Quarterback Sneak (Red Zone Rivals #3)(19)
Alone.
I’d been so focused on football since the season started that I’d almost forgotten how striking she was, how her long, brown hair flowed over her shoulders, her thick lashes framing those endlessly dark eyes. I’d almost forgotten those lean, tan legs and the narrow angle of her waist. I let myself take her in, let my gaze wander the length of her before slowly climbing back up.
She didn’t shy away. She didn’t cover herself or adjust her stance or make any sort of comment — though we both knew I was raking my eyes over every inch of her. She stayed perfectly still and calm until I found her gaze again, and then she tilted her chin a little higher, and the only thing that gave her away was the slight bob of her throat.
“I’ll let you get settled,” she finally said, her voice softer than before. She pushed off from where she’d been leaning against the frame and made her way toward the door. “Limited movement,” she reminded me, spinning to pin me with an aggressive finger point.
“Wait.”
She halted mid-turn, something… new in her eyes as she paused for me.
I hooked a thumb over my shoulder toward the en-suite bathroom. “Aren’t you going to help me shower?”
Julep blinked, and then scoffed, rolling her eyes and turning for the door again. “You’re lucky I don’t drown you in the shower.”
I gave her a toothy smile then, even though she’d already turned and couldn’t see it. But before she got all the way out the door, I called, “Thank you.”
She paused again, her back still to me as she hovered in the doorway.
“For having faith in me back there.”
Her back tensed, and then her shoulders deflated, and she angled her chin down and back toward me, her eyes flashing over her shoulders before her gaze was on the floor again.
“I don’t have faith in anything,” she said.
And then she left.
Julep
Two days later, I woke up at the ass crack of dawn from a nightmare.

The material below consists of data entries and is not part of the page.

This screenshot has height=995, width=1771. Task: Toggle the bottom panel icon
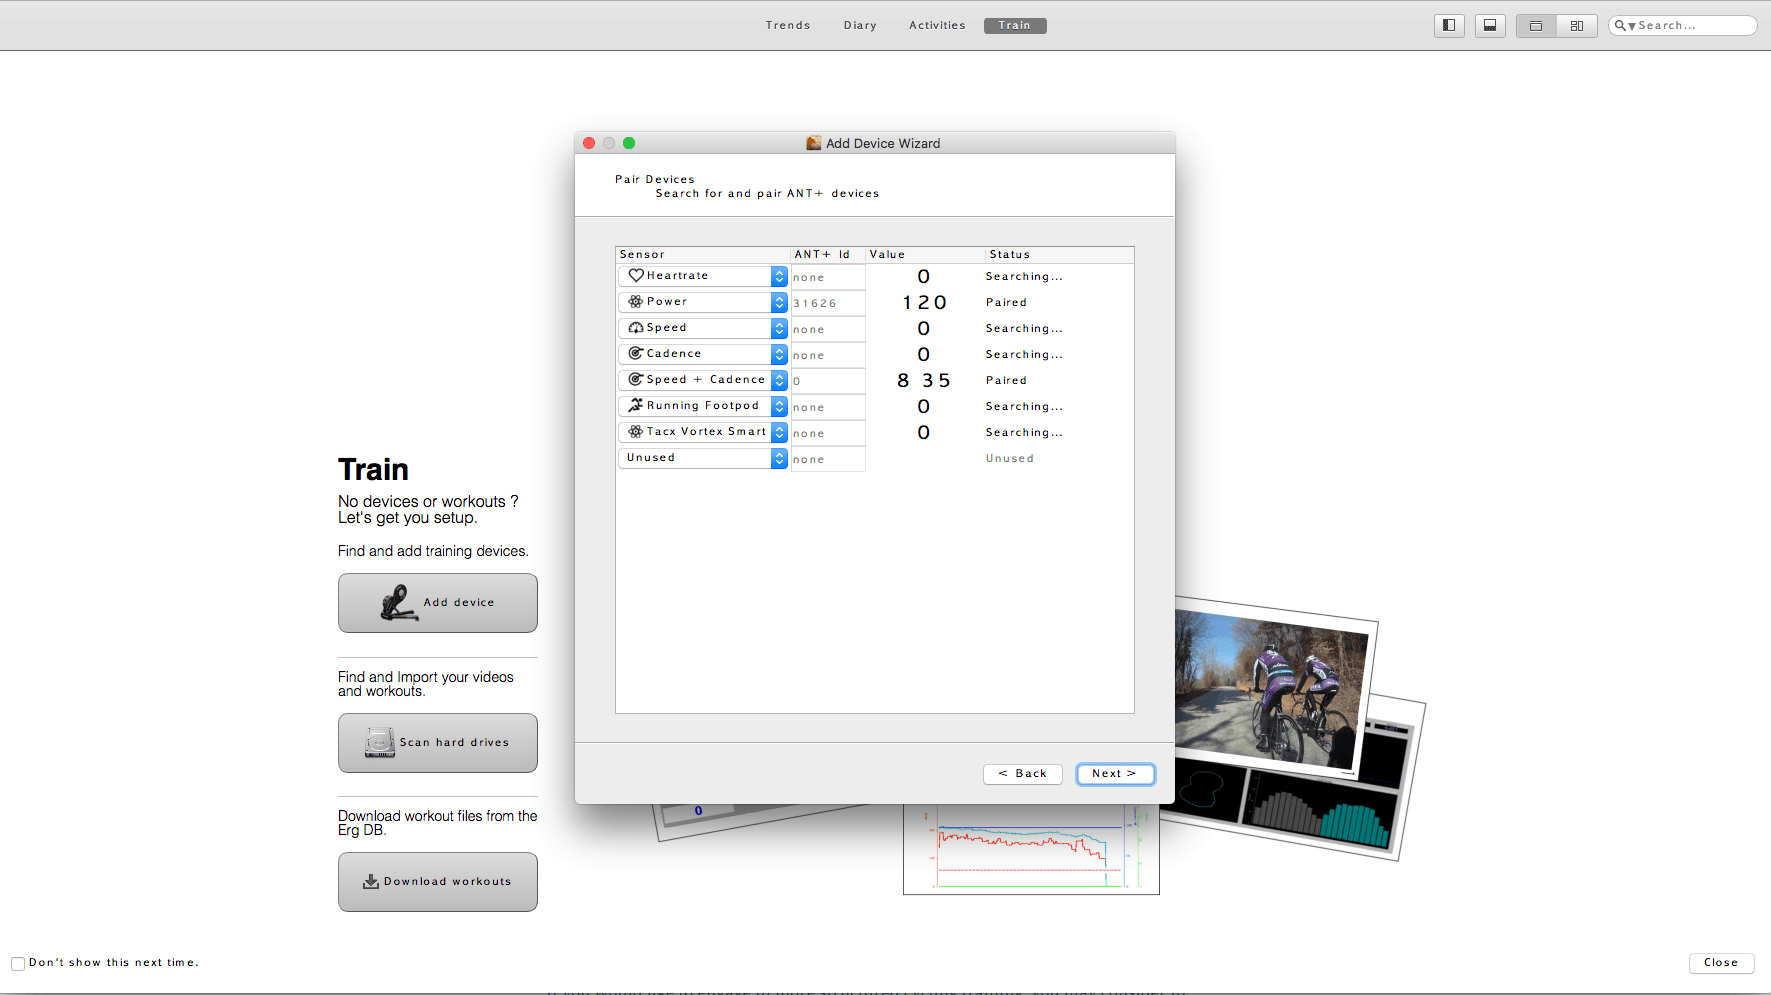(x=1489, y=26)
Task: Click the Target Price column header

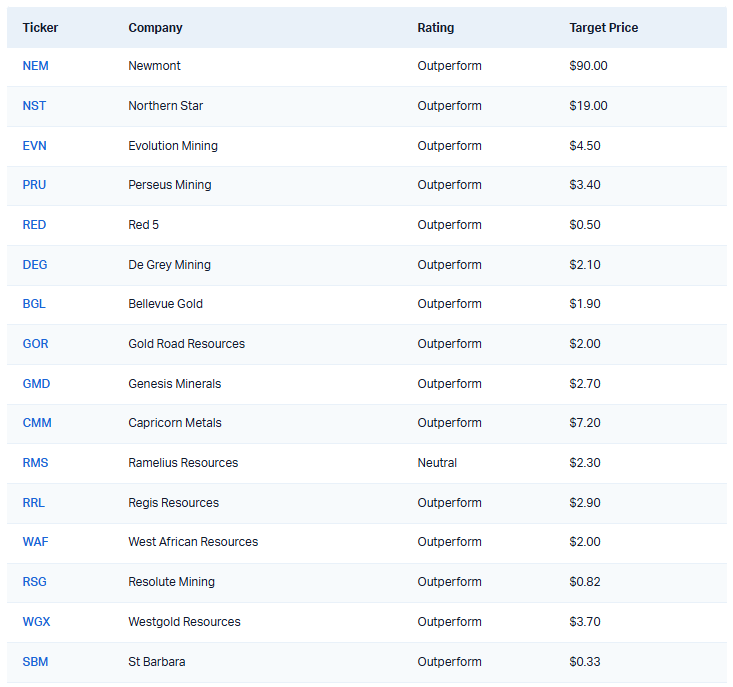Action: point(603,28)
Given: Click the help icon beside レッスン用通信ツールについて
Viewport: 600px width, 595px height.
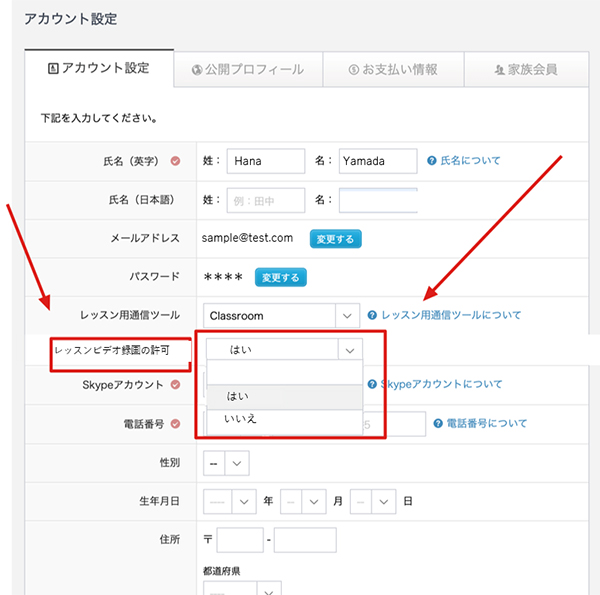Looking at the screenshot, I should pos(372,315).
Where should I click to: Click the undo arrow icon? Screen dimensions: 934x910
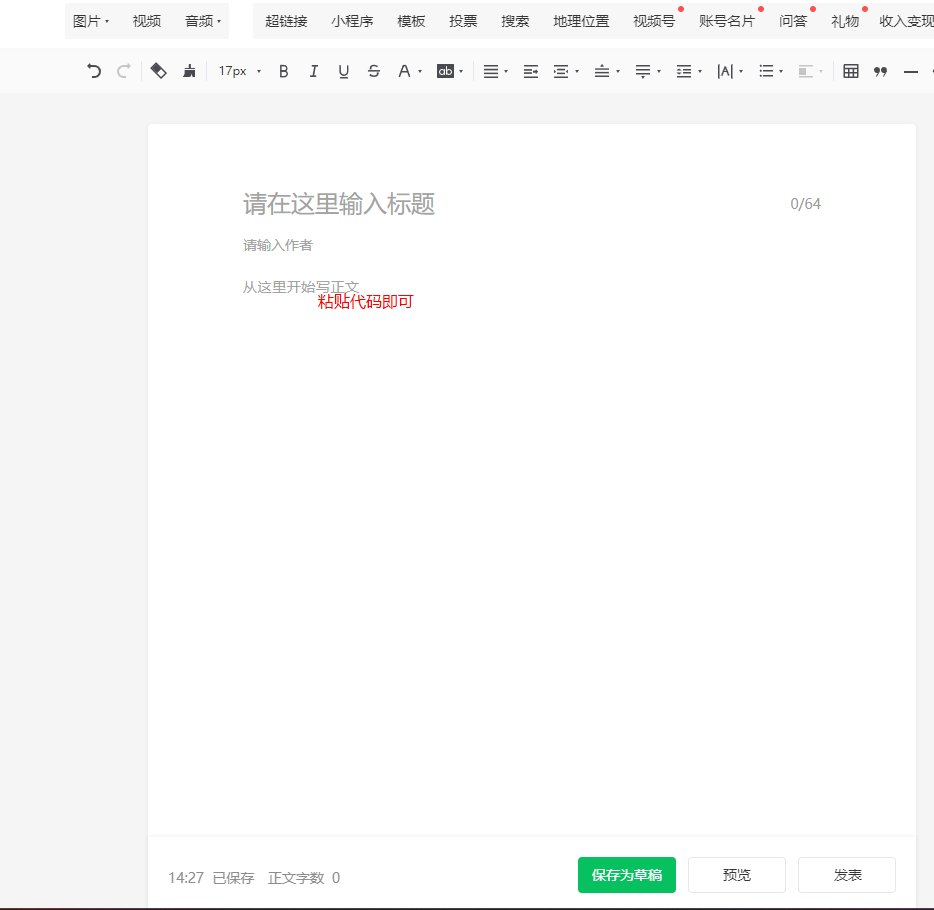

It was a nightmare I was familiar with, one that made no sense but somehow always filled me with terror no matter how many times I had it. I could never even remember it when I woke. All I could grasp was that I was in a dark house with no walls or windows, that I was cold and scared, and that I had the distinct feeling that I’d slipped off the face of the Earth and was lost somewhere in-between where I was previously and where I was supposed to be now.
After the panic subsided, the sweating kicked in, and just like it had countless nights since Abby died, my brain started in on playing its favorite game of attacking me and keeping me awake with endless questions that had no answers.
It was still dark as I flopped back and forth on my bed, trying and failing to fall back asleep before I finally ripped the covers off and angrily stormed into my bathroom. I looked like hell, dark circles under my already dark eyes, skin pale and dull. I splashed some water on my face before hanging my hands off the edge of the bathroom counter and staring at my reflection.
But I didn’t look long.
Because the longer I stared, the more likely it was that I’d see her.
Abby may have been younger than me, but we had often been mistaken for twins. We had the same long, thick, shiny, dark hair, the same lean frame, the same button nose and full lips. Our biggest differentiator was that her eyes were neon blue and mine were shit brown — and I used to tell her that all the time, how jealous I was of her eyes.
I wondered if she’d be proud of me.
I’d only been in Boston for five months, since Dad moved us here for spring training, but it’d been the best five months I’d had since she’d died. I’d had a few drinks, sure, but I hadn’t smoked, hadn’t sniffed or snorted or popped anything other than Advil. I was focused at school, and on my work at the stadium — so much so that even Dad trusted me enough to let me live on my own.
He now trusted me enough to let me lead rehab for his quarterback.
I hoped this was the first real step in me changing for the better, in me turning my life around. Then again, the little shred of hope I held was pitiful because I knew who I was at the root of everything.
A monster.
And the only reason I was here, doing everything that I was doing, was because my father didn’t deserve to have his heart broken any more than it already had been.
I checked the time on my phone when I ambled back into my room, groaning at the ungodly hour. The sun hadn’t even started peaking over the horizon yet. But I knew sleep wasn’t happening, so I quietly changed into shorts and a sports bra and slipped in my headphones before making my way downstairs.
It was dark in the living room, save for the soft bit of blue streaming in from dawn through the window. I left the lights off as I stretched and got warm, and then I slowly slid the coffee table out of the way as quietly as I could.
Once it was in the corner, I wrapped my hand around the pole.
That first touch of cool chrome was like a bucket of ice water dousing the flame of guilt and panic and pain I’d woken up with. It soothed me immediately, and I took my first deep breath of the morning, walking around the pole before I lifted my inside arm high and did a dip, flying backward into a goddess spin.
That was my last bit of true consciousness for the next hour.
After that, I slipped out of my mind and into my body, letting it move in whatever way it wanted to with the cool, dark living room as its stage.